Malraux à la lumière de Dostoïevski

Sylvie Howlett, Dostoïevski démon de Malraux, Paris : Classiques Garnier, 2015, coll. « Études de littérature des xxe et xxie siècles », 2015, 419 p., EAN 9782812449338.

1Rares sont les ouvrages de critique dont on peut dire sans risque de se tromper qu’ils répondent à une nécessité : le livre de Sylvie Howlett est de ceux‑là. S. Howlett avoue sa dette, certes, envers ses prédécesseurs : André Lorant qui, en 1971, avait longuement comparé Tchen à Kirilov, ou Rachid Hiati dont la thèse André Malraux lecteur de Nietzsche et de Dostoïevski (soutenue en 2001 à l’Université Lille 3) n’a malheureusement pas encore été publiée.

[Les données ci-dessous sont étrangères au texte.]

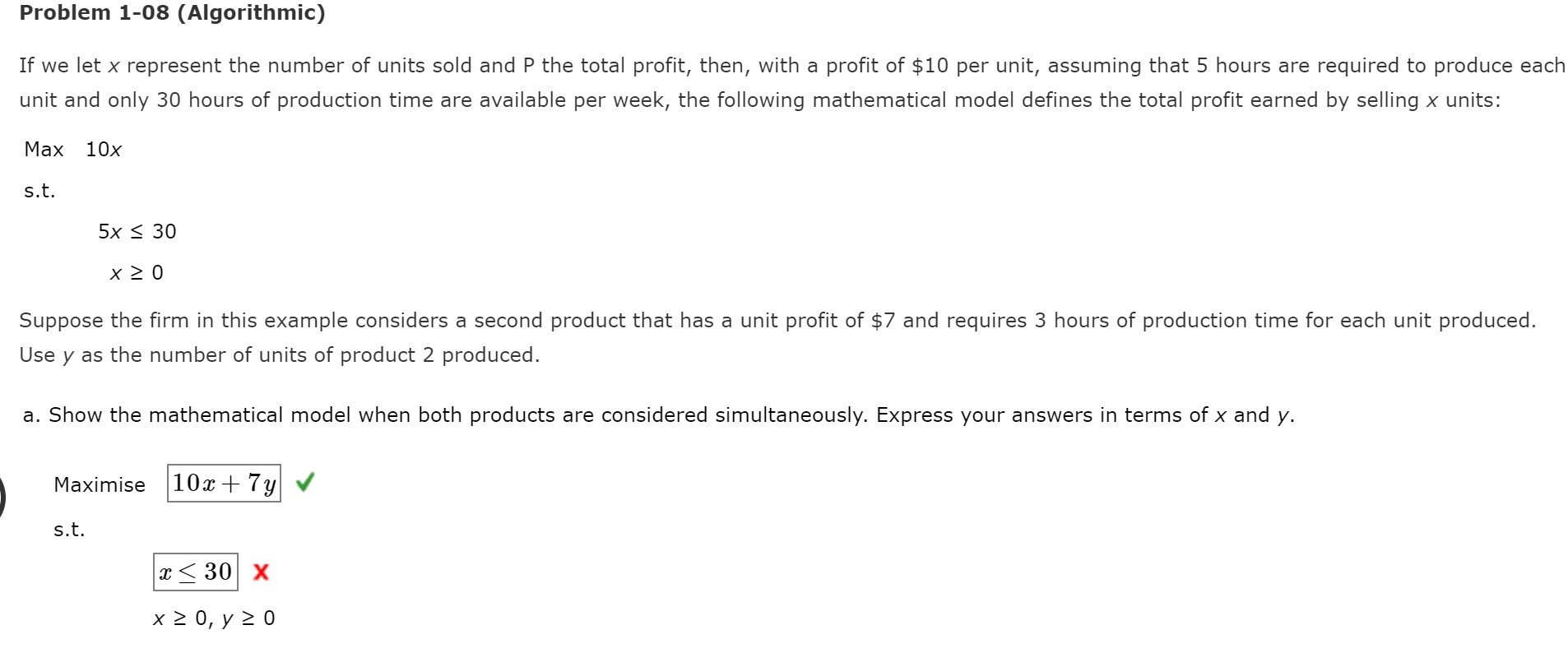Click inside the 10x + 7y answer box

click(222, 484)
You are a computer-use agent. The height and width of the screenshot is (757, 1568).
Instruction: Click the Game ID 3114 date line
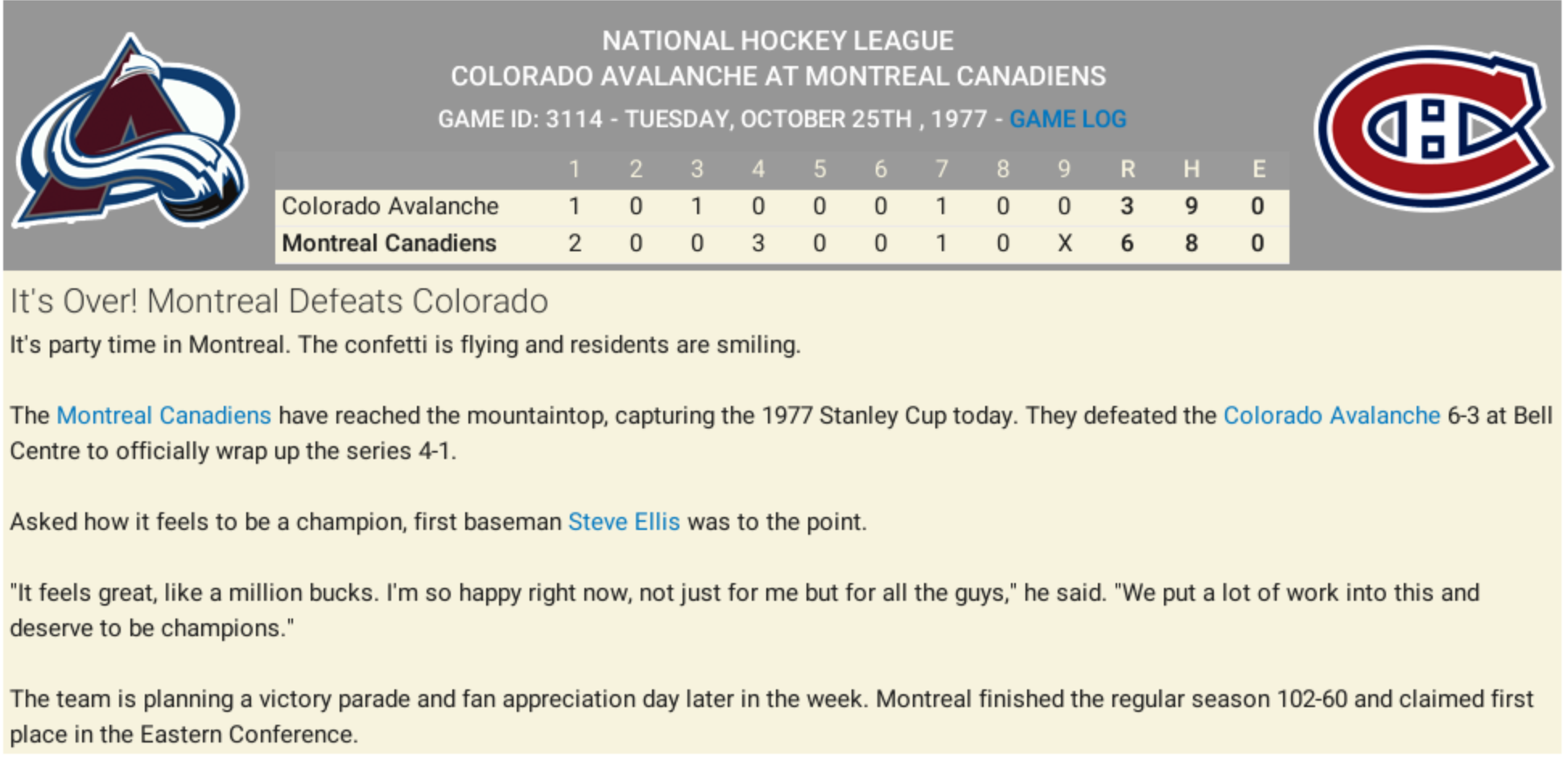(x=712, y=119)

Mais l’étude de S. Howlett peut se prévaloir d’une exhaustivité jamais atteinte jusque‑là. Elle exploite, en effet, tous les textes que l’édition des œuvres complètes de la Pléiade met aujourd’hui à notre disposition, auxquels elle ajoute d’autres textes importants qui n’ont pu trouver place dans cette édition, particulièrement les annotations de Malraux au livre de Gaëtan Picon et les entretiens avec Frédéric Grover, mais aussi et surtout les réponses de Malraux à Manès Sperber à l’occasion d’un colloque sur Dostoïevski organisé en 1971, Wir und Dostojewskij — texte fort peu connu, que S. Howlett a elle‑même traduit et présenté en 1999 dans la Revue des lettres modernes, André Malraux, n° 10. Elle traque ainsi avec une scrupuleuse vigilance toutes les occurrences de « Dostoïevski » chez Malraux et elle nous force à reconnaître que celles‑ci sont innombrables, allant bien au‑delà des trois références « obsessionnelles » souvent citées par la critique : l’antériorité des scènes sur les personnages (prouvée par l’interversion du rôle de certains d’entre eux dans les manuscrits), la scène de la veillée funèbre de Nastassia par Mychkine et Rogojine dans L’Idiot, et la fameuse déclaration d’Ivan Karamazov qui veut « rendre son billet » à Dieu si « l’harmonie du monde » doit se payer du supplice d’un enfant. Parmi beaucoup d’autres exemples qui prouvent combien fine et attentive a été la lecture de Dostoïevski par Malraux, retenons son allusion, dans Les Voix du silence, aux « portes » et « porches » dans le roman Les Pauvres Gens (qui n’est pas un des plus célèbres) — allusion magistralement analysée par S. Howlett (p. 159‑163).

Présences de Dostoïevski

2Dans la première partie de son ouvrage (« Les Métamorphoses de Dostoïevski »), S. Howlett passe en revue les quelques écrivains et essayistes français qui, avant Malraux, ont fait découvrir à leurs pairs l’originalité et la puissance de l’œuvre dostoïevskienne : Gide, Suarès, Chestov, Faure, Proust… Mais elle nous montre qu’on ne peut se contenter d’ajouter le nom de Malraux à cette liste assez hétéroclite car il devint, nous dit‑elle, un véritable « théoricien de la littérature dostoïevskienne », qui plaça l’œuvre de Dostoïevski au cœur de sa réflexion sur la littérature. Explicitement souvent, mais aussi implicitement — et l’un des grands mérites des analyses de S. Howlett est de nous faire découvrir toute l’étendue et toute la profondeur de cette référence implicite. Lors de ses débuts sur la scène littéraire parisienne, Malraux fut d’emblée sensible à cet intérêt marqué pour ce qu’on appelait volontiers « le roman russe », et pour les romans de Dostoïevski en particulier. Il fut, à la NRF notamment, le témoin de ces débats où l’on instrumentalisait ces romans à telle ou telle fin de polémique et ne tarda pas d’ailleurs à s’apercevoir qu’ils étaient mal traduits et mal lus. Mais ce que démontre le livre de S. Howlett, c’est que sa vision personnelle de Dostoïevski dépassa très tôt aussi le contexte étroit de ces querelles qui, à la lumière de l’œuvre dostoïevskienne considérée enfin dans toute son ampleur et dans toute sa force, apparaissaient à la fois myopes et périmées.

Composition & personnage

3Ce dépassement opéré par Malraux est particulièrement mis en évidence sur deux points clés de la théorie de la littérature : la question de la composition romanesque et la question du personnage.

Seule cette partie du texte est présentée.